> TEXTO PARA LEER
━━━━━━━━━━━━━━━━━━━━━━━━━━━━━━

Prohibido aplazar, festival de previas, pase automático: la demagogia que destruye la escuela
Año a año y desde hace décadas, se degrada el estatus que habilita la escucha atenta del profesor por los alumnos. El propio ministro Perczyk cuestiona el rol de maestro: “La educación tradicional dice que los profesores sabemos algo que los chicos no saben...”
“¿A qué niños dejaremos el mundo?”, se preguntaba el filósofo francés Alain Finkielkraut, reformulando, al constatar la crisis de la educación, la clásica pregunta que suelen hacerse los adultos acerca del mundo que les dejarán a sus hijos.
“En otros tiempos reinaba la disciplina, en su doble acepción, represión de las faltas al orden y enseñanza especializada; hoy se terminó, la escuela no es más el sitio de las disciplinas (materias) ni de la disciplina”, denunciaba por su parte el sociólogo Alain Touraine, hace unos años, cuando se debatía una nueva ley de educación en Francia.
Ambos fenómenos -fin de la disciplina y de las materias- también se dan en nuestro país, acentuados ahora por la moda de evaluar y promocionar por áreas y no por materias, habilitando el pase de un año a otro con hasta 6 ó 7 previas, lo que equivale a falsear el sentido mismo de la promoción a un nivel superior.
La Nación y las provincias argentinas rivalizan en estos días en la oferta de facilidades extendidas en todos los niveles educativos para disimular el no aprendizaje y dar por adquiridos conocimientos que no han sido incorporados por los alumnos. El resultado es una titulación viciada, una estafa generalizada y, en palabras de la especialista Ana María Borzone, la “desigualdad a futuro”.
Según la concepción que inspira estas medidas, el maestro que enseña es una especie de opresor, y la escuela es un lugar de socialización, de vida en común, de contención, pero ya no de transmisión vertical de saberes.
La escuela no es más el sitio de las disciplinas (materias) ni de la disciplina (Alain Touraine)
El ministro de Educación, Jaime Perczyk, es un vocero entusiasta de esa concepción: “Existe una idea educativa predominante y es que las y los (sic) estudiantes no saben, y uno tiene que transmitirles un conocimiento de origen cultural. Lo que está sucediendo es que es un momento en que las chicas y los chicos saben un montón”. Otra perla: “La educación históricamente tradicional dice que los profesores sabemos algo que los chicos no saben y se lo tenemos que enseñar”. ¿Y no es así?, preguntaría cualquiera desde el sentido común. Generoso, concede sin embargo que “también los docentes son necesarios en la transmisión de valores”.

━━━━━━━━━━━━━━━━━━━━━━━━━━━━━━

(Datos de posición de palabras y elementos)
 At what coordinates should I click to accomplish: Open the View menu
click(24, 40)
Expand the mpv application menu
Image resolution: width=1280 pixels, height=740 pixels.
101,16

━━━━━━━━━━━━━━━━━━━━━━━━━━━━━━

> TU OBJETIVO
Continúa el artículo sobre la crisis de la escuela a partir de su última oración.

> RESPUESTA AL EJERCICIO
Los docentes no son necesarios, son imprescindibles, y su rol primario y esencial no es la transmisión de valores, frase hecha que suena bonita, sino de saberes, de conocimiento.
El facilismo educativo, cuyo objetivo declamado es reducir en la escuela las desigualdades sociales, no sólo no las reduce sino que las profundiza porque promueve una “pedagogía de la lástima”, como denuncia la profesora María Cristina Gómez. En nombre del derecho a la inclusión se priva del derecho a aprender a los chicos que más lo necesitan.
En un libro titulado La querelle de l’école (”La controversia de la escuela”, Folio, Gallimard, 2009), el citado Finkielkraut recogió una serie de entrevistas y debates sobre un tema que lo desvela, porque en la crisis de la educación ve reflejada otra más honda: la de la cohesión de la sociedad.
En la Francia de hoy el diagnóstico es similar al de Argentina. Un alto porcentaje de alumnos llega a los últimos años de secundaria con un manejo muy deficiente de la lengua escrita, con confusiones en la expresión oral y faltos de referencias culturales. Son jóvenes que han pasado al menos una década en la escuela pero han aprendido muy poco.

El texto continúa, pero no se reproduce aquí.